8 Vertex Shader Pipelines

Zooming in on the geometry pipelines, G70 has two more vertex
shaders than the NV40/45 with a total of 8 vertex shaders handling geometry
processing. This is to speed up geometry processing in a polygons intensive
scene. NVIDIA has re-architecture the vertex shader unit where each of them can
process more ops per clock than the NV40/45. To be precise, 8 FP MADDs
(Multiply-ADD) operations per clock and in a single cycle. The single-cycle
MADDs can boost up to 30% improvement in scalar math ops.
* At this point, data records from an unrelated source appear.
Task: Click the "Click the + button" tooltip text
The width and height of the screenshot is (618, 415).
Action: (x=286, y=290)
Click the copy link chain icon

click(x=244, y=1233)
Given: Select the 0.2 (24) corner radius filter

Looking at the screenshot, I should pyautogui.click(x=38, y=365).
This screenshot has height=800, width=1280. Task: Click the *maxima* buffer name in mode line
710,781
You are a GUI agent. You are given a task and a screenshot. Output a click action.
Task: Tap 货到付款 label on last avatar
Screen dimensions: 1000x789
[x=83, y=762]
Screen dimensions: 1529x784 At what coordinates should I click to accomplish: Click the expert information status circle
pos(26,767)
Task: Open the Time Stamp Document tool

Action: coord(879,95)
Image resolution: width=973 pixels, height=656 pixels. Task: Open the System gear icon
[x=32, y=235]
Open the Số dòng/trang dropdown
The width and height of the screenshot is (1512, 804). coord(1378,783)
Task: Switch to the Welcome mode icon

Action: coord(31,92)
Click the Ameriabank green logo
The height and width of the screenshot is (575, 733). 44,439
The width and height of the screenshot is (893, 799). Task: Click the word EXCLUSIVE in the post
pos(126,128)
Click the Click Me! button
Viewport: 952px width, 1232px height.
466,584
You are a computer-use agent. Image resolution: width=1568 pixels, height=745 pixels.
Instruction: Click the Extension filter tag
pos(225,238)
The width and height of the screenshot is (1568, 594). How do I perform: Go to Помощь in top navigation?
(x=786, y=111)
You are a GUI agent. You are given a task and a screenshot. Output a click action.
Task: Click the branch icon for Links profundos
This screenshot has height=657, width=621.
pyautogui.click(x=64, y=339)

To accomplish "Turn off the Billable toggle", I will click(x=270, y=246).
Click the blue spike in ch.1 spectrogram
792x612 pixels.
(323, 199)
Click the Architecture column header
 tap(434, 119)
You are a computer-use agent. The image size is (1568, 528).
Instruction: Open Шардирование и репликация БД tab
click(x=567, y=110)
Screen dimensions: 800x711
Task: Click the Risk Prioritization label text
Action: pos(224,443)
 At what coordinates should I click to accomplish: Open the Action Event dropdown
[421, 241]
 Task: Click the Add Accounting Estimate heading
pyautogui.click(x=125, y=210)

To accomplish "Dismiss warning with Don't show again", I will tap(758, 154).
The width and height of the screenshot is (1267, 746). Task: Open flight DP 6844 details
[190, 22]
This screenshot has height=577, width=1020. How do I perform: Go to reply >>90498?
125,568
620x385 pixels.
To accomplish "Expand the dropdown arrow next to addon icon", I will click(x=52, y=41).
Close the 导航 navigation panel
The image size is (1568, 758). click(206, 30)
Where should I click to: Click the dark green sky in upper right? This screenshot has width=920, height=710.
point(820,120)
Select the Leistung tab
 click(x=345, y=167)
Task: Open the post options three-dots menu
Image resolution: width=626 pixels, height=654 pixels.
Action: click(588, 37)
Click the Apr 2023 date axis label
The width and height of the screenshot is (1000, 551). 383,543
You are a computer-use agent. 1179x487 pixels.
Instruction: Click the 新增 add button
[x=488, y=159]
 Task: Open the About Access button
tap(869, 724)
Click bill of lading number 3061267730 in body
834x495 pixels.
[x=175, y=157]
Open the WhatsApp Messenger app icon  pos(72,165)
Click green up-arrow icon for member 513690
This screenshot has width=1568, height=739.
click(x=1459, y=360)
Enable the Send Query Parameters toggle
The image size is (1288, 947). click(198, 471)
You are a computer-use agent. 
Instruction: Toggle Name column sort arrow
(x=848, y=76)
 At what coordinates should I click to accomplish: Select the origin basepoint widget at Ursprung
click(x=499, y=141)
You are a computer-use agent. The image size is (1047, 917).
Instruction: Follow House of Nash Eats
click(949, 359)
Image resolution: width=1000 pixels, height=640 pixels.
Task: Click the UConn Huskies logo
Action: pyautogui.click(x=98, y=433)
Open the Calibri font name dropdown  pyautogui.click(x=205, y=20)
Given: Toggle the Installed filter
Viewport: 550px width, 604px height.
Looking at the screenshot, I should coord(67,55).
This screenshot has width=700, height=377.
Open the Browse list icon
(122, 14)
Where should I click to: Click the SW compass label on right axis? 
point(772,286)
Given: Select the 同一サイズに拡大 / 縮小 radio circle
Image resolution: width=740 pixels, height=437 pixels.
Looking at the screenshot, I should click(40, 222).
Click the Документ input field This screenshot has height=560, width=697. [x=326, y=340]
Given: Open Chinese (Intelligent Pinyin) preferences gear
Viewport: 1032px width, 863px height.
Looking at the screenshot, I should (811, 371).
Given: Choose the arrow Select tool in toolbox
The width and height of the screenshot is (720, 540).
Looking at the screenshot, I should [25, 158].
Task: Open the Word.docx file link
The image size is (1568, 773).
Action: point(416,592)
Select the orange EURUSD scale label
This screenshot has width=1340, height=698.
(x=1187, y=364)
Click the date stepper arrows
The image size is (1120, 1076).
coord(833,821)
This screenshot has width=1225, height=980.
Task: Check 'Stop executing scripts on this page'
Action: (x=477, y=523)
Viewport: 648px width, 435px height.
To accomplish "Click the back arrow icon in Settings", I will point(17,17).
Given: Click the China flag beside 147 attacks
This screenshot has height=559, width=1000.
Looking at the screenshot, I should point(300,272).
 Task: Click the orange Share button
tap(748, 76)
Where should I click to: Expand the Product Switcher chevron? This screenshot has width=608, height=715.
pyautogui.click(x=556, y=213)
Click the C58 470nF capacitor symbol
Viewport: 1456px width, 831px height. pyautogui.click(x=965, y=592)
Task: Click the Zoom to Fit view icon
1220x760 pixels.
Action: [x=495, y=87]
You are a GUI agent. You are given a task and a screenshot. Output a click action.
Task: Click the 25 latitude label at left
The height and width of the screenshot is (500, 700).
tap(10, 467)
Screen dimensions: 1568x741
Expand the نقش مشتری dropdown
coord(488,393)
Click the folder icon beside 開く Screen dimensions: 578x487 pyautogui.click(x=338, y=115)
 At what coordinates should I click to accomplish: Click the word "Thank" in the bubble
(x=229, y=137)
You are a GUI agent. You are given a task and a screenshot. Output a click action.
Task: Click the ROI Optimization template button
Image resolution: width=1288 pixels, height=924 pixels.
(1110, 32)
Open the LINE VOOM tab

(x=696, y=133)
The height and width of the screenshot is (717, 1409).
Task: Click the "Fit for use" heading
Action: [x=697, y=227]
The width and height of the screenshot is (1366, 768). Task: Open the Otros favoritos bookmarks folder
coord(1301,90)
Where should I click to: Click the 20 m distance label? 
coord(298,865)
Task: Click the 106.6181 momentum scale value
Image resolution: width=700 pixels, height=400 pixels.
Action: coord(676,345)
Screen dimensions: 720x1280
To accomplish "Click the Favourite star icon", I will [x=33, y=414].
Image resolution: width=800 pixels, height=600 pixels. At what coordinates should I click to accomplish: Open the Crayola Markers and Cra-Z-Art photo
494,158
NVIDIA mentioned that
texture fetch efficient is improved significantly especially for large textures
due to new hardware algorithms and better caching to speed up filtering and
blending operations.

24 Pixel Shader Pipelines


NV40/45


G70

G70 is based on the SIMD (single-instruction, multiple-data)
architecture that delivers massive parallelism by executing the Shaders in
parallel for all its 24 pixel pipelines. On the G70, the 24 pixel pipelines are
divided into 6 Quads with each quad having 4 pixel shader units. Certainly we
knew that pipelines play an important role in the performance of today’s games
therefore NVIDIA and ATI will keep adding more and more pipes for their next
generation GPUs. Clearly ATI has taken the road to unified shader as evident in
the Xenon GPU with 48 shader pipes which means that there are no discrete pixel
or vertex shader units but instead combined into a set of general execution
units serving either pixel shader or vertex shader instructions. The advantage
of a unified shader approach is unproven yet but generally it should benefit the
geometry processing more since vertex shader units are always lesser in number
than pixel shader units. 24 pixel shader units vs 8 vertex shader units in the
case of G70.

NVIDIA claims to have modeled 1300 common shader algorithms in
games to determine the best usage model for the shader units on G70 so as to
spot and eliminate bottlenecks. As a result, G70 is retrofitted with a new pixel
shader unit design to deliver twice as many FP ops and much more math than the
NV40/45. On the NV40, the pixel shader pipeline consists of two shader units
with a texture unit in between and each shader unit can process 4 ops per pixel
which translate to up to 8 ops per pixel. Compared to the G70, each shader unit
can process 10 ops which translates to 20 ops per pixel. As such each pixel
pipeline in the 7800GTX is optimized to deliver 50% more efficiency when
comparing clock to clock against the NV40/45. G70 can perform two four-component
MADDs per fragment per clock compared to NV40 one four-component MADD operation
per fragment per clock.

 

16 ROP Pixel Pipelines


NV40/45


G70

The ROPs (Raster Operators) task is to convert fragments into
pixels and apply Multisample AA if need be, does color and Z compression as well
as sending the completed pixel data the frame buffer. In NV40, there are 16 ROPs
to 16 Pixel Shaders where each ROP contains a Z ROP and a C ROP and is capable
of writing one color Z pixel or 2 Z/Stencil value per clock cycle. However, in
G70 there are 16 ROPs to 24 Pixel Shaders so perhaps NVIDIA realize that there
are no bottlenecking with fewer ROPs in the case of 6600GT which as 4 ROPs to 8
Pixel Shaders. Double-speed Z is useful especially in shadow calculations so
that is partially why NV40 excels Doom 3.